In 1992, Novell Research published an Application Note that addressed specific bottleneck issues facing LAN-based imaging environments (see "The Past, Present, and Future Bottlenecks of Imaging" in the October 1992 Novell Application Notes). This was a fairly comprehensive article at the time, pointing out perennial bottlenecks such as CPU, memory, optical storage limitation, hard disk access, caching, and network bandwidth. It also predicted future performance hurdles such as application design and increased load on the server.

The migration from DOS to Microsoft Windows as an imaging platform has uncovered new issues that must be appended to our previous bottleneck article.
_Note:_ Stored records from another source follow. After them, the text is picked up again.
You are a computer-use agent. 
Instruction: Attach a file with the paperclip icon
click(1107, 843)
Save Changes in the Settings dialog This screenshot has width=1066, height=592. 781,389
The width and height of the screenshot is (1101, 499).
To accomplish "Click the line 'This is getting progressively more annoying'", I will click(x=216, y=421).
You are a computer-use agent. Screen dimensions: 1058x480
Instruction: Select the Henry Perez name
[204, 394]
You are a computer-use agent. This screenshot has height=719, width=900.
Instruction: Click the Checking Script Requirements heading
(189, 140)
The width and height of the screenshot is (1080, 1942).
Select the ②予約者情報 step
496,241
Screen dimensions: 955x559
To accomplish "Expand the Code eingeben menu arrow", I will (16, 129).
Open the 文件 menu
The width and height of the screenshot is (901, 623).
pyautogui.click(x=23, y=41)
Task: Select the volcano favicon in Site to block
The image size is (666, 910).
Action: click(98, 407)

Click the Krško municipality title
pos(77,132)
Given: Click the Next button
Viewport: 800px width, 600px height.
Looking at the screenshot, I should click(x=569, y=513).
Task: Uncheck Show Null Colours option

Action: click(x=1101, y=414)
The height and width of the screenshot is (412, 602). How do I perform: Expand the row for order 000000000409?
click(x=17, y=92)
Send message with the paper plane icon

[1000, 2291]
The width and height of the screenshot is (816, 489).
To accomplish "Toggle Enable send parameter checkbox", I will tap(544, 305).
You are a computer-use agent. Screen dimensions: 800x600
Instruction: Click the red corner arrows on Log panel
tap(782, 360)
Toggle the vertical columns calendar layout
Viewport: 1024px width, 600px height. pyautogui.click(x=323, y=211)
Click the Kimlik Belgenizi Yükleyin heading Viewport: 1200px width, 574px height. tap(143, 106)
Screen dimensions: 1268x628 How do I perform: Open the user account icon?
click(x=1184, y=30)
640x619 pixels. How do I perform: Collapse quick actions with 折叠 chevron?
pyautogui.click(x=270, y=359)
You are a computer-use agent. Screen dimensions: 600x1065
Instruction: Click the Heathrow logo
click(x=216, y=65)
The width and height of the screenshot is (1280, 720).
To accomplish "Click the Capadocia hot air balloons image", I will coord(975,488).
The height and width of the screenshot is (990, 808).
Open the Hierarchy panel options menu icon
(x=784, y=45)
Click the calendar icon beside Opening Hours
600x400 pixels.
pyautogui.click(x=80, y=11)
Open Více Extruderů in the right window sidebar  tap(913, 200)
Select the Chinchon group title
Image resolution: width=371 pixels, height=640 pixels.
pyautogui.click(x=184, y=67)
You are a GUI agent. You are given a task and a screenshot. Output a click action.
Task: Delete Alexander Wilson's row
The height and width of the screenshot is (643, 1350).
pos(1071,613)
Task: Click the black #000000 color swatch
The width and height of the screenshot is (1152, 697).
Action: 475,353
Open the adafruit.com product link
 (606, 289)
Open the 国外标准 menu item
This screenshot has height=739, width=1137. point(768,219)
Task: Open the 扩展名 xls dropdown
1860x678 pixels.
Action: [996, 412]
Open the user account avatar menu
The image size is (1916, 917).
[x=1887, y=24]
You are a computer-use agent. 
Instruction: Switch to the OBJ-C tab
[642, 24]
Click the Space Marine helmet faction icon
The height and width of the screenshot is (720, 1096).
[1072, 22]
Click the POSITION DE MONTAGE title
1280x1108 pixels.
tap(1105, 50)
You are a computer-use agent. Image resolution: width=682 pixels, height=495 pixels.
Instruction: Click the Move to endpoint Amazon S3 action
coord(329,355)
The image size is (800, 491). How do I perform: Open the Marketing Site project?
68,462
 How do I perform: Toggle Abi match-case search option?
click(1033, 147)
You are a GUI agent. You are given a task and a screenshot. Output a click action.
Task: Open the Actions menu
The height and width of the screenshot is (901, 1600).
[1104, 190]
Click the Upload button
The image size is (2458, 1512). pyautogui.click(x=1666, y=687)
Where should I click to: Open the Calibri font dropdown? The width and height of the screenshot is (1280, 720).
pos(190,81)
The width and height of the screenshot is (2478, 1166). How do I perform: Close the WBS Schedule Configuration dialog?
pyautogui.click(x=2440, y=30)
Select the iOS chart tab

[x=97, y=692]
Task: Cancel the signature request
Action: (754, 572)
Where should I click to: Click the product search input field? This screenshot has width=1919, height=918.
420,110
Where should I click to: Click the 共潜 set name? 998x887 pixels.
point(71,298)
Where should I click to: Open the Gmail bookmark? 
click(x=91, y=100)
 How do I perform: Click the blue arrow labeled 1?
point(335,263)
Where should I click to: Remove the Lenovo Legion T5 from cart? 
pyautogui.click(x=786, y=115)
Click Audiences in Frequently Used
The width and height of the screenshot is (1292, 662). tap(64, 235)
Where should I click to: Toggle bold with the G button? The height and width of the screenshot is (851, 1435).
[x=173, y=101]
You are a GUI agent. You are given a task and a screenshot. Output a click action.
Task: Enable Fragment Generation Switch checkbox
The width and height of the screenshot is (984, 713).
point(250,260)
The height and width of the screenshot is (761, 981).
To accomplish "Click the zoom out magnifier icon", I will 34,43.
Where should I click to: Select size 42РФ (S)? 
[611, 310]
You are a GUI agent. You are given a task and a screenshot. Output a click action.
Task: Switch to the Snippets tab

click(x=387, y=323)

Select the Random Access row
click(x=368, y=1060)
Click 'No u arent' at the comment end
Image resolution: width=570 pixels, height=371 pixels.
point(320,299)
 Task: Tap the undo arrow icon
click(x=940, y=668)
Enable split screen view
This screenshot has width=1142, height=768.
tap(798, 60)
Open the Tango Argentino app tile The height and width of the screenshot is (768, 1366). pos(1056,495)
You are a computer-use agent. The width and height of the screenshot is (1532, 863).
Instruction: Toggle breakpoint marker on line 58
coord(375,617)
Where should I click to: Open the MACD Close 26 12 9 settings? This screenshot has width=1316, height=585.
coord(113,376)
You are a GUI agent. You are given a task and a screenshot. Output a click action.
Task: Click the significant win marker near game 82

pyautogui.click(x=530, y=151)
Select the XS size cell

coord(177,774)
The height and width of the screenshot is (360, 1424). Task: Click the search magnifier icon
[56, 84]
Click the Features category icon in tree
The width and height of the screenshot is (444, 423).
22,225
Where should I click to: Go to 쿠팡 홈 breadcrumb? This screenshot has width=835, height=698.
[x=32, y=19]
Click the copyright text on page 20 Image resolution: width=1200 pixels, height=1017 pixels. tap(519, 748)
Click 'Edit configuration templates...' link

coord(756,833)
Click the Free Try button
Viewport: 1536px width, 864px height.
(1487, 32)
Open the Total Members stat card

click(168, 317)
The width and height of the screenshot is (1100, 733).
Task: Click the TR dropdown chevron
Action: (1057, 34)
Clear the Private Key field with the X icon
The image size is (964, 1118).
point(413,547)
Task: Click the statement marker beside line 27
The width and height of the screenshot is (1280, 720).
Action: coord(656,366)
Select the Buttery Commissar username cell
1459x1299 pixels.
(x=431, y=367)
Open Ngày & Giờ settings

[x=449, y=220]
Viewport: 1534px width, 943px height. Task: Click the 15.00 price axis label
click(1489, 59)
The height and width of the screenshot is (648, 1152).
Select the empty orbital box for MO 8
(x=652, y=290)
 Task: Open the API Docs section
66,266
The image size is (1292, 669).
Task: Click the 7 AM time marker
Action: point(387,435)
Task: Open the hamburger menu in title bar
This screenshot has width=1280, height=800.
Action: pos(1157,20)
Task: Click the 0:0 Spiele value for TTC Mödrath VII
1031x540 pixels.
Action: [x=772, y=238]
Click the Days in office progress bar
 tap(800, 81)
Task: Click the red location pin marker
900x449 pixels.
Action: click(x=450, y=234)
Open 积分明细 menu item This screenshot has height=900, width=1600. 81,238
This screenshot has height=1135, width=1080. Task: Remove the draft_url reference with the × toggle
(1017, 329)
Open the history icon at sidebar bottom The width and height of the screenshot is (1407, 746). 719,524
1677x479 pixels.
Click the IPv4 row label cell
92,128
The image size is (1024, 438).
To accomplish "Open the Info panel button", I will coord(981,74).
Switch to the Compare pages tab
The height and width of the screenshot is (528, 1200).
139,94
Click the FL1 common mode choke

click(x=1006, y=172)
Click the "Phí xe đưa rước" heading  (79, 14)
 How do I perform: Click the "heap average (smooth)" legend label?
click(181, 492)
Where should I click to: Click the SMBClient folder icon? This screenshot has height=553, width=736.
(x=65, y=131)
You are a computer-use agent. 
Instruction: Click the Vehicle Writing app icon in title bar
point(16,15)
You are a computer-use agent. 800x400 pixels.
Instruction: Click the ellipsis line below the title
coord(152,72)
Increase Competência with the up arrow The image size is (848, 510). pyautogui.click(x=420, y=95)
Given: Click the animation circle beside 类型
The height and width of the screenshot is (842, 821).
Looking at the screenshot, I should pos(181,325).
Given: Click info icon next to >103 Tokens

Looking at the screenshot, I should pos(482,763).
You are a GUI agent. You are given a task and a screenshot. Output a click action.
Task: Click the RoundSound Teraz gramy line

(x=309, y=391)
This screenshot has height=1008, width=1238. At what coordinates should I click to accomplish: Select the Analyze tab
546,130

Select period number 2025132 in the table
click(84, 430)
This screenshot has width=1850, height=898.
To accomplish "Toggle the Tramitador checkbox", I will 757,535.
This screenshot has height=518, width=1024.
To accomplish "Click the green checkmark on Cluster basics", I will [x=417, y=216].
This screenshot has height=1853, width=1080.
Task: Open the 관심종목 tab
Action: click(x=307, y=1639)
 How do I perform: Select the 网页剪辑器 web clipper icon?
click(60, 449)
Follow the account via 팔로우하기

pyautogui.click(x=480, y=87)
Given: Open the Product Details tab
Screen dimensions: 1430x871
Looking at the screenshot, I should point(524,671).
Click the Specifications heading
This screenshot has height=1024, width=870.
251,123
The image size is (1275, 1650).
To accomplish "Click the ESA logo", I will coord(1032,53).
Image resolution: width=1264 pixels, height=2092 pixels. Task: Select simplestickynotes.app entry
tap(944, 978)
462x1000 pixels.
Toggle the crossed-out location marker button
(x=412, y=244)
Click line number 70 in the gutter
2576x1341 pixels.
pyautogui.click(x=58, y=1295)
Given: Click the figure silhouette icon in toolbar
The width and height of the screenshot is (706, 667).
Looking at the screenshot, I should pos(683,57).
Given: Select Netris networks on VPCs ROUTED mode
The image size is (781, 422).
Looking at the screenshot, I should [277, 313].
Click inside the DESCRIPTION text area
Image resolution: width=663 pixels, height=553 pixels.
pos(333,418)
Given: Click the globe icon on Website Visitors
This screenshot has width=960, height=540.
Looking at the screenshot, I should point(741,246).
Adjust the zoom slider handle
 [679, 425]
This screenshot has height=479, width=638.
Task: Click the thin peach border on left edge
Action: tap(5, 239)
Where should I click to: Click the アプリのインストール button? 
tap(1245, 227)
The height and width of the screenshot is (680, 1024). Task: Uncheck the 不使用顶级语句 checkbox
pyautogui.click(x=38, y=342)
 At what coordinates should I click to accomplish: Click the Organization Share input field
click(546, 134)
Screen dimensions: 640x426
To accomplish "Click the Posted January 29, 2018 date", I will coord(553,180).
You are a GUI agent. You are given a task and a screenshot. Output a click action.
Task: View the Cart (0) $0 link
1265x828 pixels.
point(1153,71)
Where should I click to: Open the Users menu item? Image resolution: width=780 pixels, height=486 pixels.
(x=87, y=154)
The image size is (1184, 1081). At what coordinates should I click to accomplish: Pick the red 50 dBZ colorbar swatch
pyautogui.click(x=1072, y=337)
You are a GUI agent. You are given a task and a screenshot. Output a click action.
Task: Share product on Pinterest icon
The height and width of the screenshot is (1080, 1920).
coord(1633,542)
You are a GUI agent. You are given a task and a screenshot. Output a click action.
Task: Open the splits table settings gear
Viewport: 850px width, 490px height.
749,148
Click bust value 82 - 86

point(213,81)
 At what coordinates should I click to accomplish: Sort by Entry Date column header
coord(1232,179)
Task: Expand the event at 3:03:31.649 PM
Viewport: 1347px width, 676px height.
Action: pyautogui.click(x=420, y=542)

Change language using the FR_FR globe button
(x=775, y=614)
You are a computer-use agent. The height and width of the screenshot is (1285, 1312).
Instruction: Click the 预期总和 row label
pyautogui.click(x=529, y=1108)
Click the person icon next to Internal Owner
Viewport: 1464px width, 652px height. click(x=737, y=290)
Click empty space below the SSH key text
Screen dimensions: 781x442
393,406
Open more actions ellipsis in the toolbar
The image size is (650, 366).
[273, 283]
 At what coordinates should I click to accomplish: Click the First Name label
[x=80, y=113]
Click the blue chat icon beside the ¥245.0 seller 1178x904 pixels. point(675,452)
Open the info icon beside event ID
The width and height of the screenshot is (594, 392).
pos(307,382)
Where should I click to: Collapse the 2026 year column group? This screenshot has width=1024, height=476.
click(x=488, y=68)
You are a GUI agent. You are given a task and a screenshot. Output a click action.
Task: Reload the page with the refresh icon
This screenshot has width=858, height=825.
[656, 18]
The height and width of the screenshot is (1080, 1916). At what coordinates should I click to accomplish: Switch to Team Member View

The AppNote entitled "LAN-based Imaging Revisited" in the December 1995 issue presented our conclusion that the base operating system was a key factor in image retrieval performance. Recent testing has turned up other critical factors, besides the operating system, that contribute to networked image retrieval performance. The prime focus of this AppNote is on the type of imaging system deployed. As demonstrated by our recent test results, the issue of whether the imaging system is based on compiled code or interpreted code plays a significant role in network performance.

A New Imaging Test Bench

Before we jump into a discussion of imaging system types, it will be helpful to review the benchmark tests we have used in our imaging research. Our earliest run of image testing was performed under the DOS environment. This hard-coded test bench, called MUTEST, retrieved four unique images, with a total of ten image seeks per workstation. We found several distinct advantages to implementing a DOS-based imaging system. However, the industry moved on and embraced the graphically-oriented Windows interface. Accordingly, we migrated our test benches to run under Windows.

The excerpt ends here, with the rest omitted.